[PATCH] D33589: clang-format: consider not splitting tokens in optimization

Tue Nov 21 07:41:08 PST 2017

Typz added a comment.

In https://reviews.llvm.org/D33589#924716, @klimek wrote:

> One interesting trade-off I'm running into:
>  My gut feeling is that we really want to make local decisions about whether we want to break/reflow - this makes the code significantly simpler (IMO), and handles all tests in this patch correctly, but is fundamentally limiting the global optimizations we can do. Specifically, we would not correctly reflow this:
>
>   //       |< limit
>   // foo bar
>   // baz
>   // x
>
> to
>
>   // foo
>   // bar
>   // baz x
>
> when the excess character limit is low.

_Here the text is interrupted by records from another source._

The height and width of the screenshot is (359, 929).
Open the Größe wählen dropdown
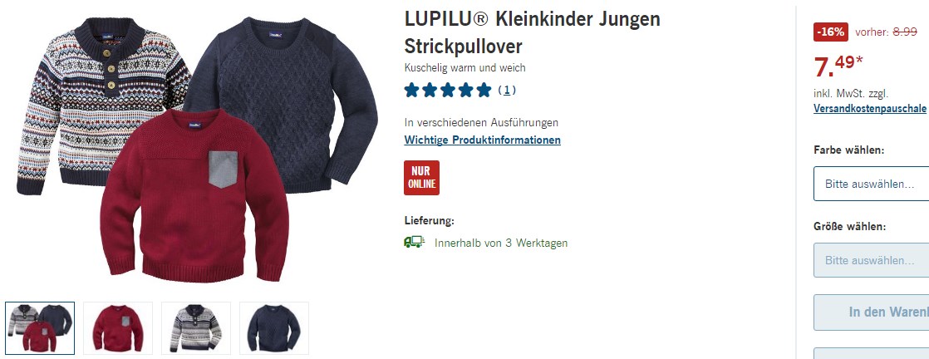(871, 260)
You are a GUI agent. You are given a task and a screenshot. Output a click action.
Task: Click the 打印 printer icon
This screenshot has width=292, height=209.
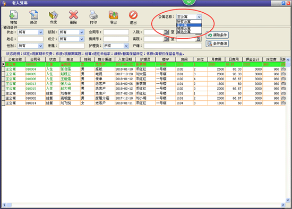tap(93, 15)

As I can see with your patch, local decision does not account for accumulated penalty on multi-line comment, and will thus give unexpected (e.g. no change) result when each line overlaps by a few characters, but not enough to trigger a break at this line.

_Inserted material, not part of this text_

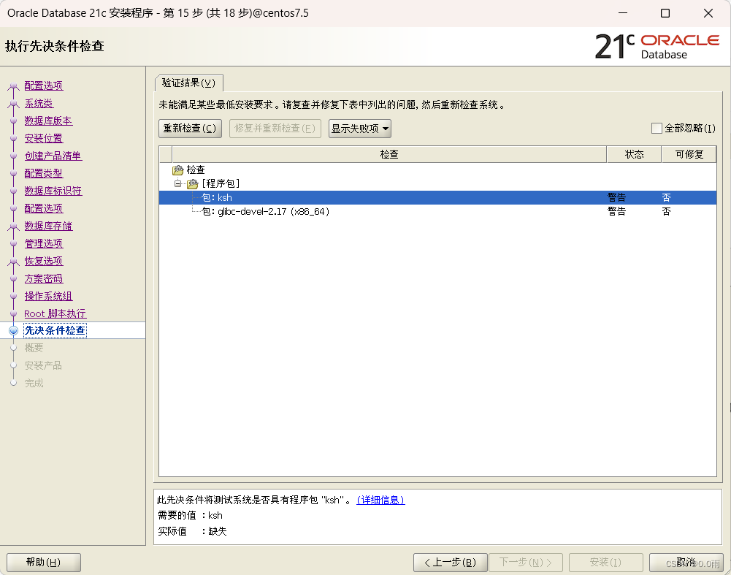Open the 详细信息 link
Viewport: 731px width, 575px height.
pos(380,500)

> That would be a point for global optimization, but I find it really hard to understand exactly why it's ok to do it. Won't we get things like this wrong:
> 
>   Limit: 13
>   // foo  bar baz
>   // bab      bob
> 
> as we'll not compress whitespace?

Indeed, this patch would not trigger whitespace compression when not reflowing; it would compare "not doing anything" (no reflow, no whitespace compression) with the complete reflowing (including whitespace compression). I don't think that would break anything, but indeed we could possibly get even better result by trying to apply whitespace compression in the no-reflow case [which should be simple, just a bit more code at line 1376 in the version of the patch].

https://reviews.llvm.org/D33589